Dear All,
My Names is James Ravenscroft and I am an Artificial Intelligence and
Robotics major from Aberystwyth, United Kingdom. I am interested in taking
part in PyGame for the Google Summer Of Code.
I was interested to see that a pygame 'AI' module was on the list of ideas,
under the unsorted/incomplete section. I had a quick read through your
mailing list and noticed that a couple of other students have also been
interested in this field. However, I wanted to bring something new to the
table.
I appreciate that a general purpose 'AI' module is quite a difficult concept
to explain, never mind to implement. I noticed that previous students who
were interested in this field, were looking to implement a handful of AI
algorithms without any particular framework or design.

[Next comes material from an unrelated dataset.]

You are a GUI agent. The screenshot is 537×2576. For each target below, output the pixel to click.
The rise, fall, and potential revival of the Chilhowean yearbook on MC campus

I wanted to look at a
general AI construct, suitable for almost any game or simulation. I believe
that the algorithm that carries out the AI's behaviour is less important to
the game designer than the behaviour itself. AI algorithms are often very
complicated and since one of PyGame's focuses is simplicity, I think it
would be best if the various algorithms are kept out of the way of the
PyGame users (unless users really want to play with them).
Since PyGame is a game/multimedia framework, I started by brainstorming the
aspects and attributes that game AIs have in common. During my
investigation, I realised that there are many types of computer game and
therefore, many types of game AI. I did, on the other hand, still manage to
find a small collection of attributes that most Game AI constructs have in
common.
Most modern game AIs:
are simulcra of a human player's behaviour – whether in the form of hard
hitting FPS bot, a General in an RTS or a Sim, happily bobbing through their
daily life (Ok so they might be called NPCs but they take cover, use medkits
and kill each other too).
have a set of conditions that they strive to meet – to kill other
players/bots, to heal the player magically in an RPG, to maintain a very
important strategic structure by defending it with their lives. From herein,
I refer to these as Success Conditions (SCs).
give priority to their SCs, making some more important than others - for
example it might be preferable for a Bot to heal and prevent their own death
than to attempt to kill the player if the bot's health is low.
have an assigned action for improving their performance against each SC.
E.g. if the dinosaur is limping badly, it should run (or hobble) away from
the player to avoid death.
I believe that over the course of a couple of months, it would be possible
to knock up a general purpose AI construct (suggestions for names and
humorous acronyms welcome) that integrated into an end user's game model.
The construct would subscribe to some aspect of the game model, running in a
loop that compares it's performance to it's SCs and reacts relevantly. I
also plan on implementing path finding in a 2D (and perhaps ultimately a 3D)
environment.
When a user wants to use the AI, they would:
Derive from the AIConstruct class, writing actions for their SCs. e.g.
locate a health machine on the map, find a path to it, travel the path and
use the machine.
Map a dict of SCs against a 2 element tuple of how close the AI is to
achieving/failing as a percentage and the relevant action implemented in
step 1.
Run the AIConstruct loop which would repeatedly carry out comparisons with
the SCs and perform the most relevant action.
My proposal still needs some refining, however, I think that this
AIConstruct framework would be a convenient way for developers of varying
types of game to include artificial intelligence in their code.
Please write back with any thoughts and feedback on my idea.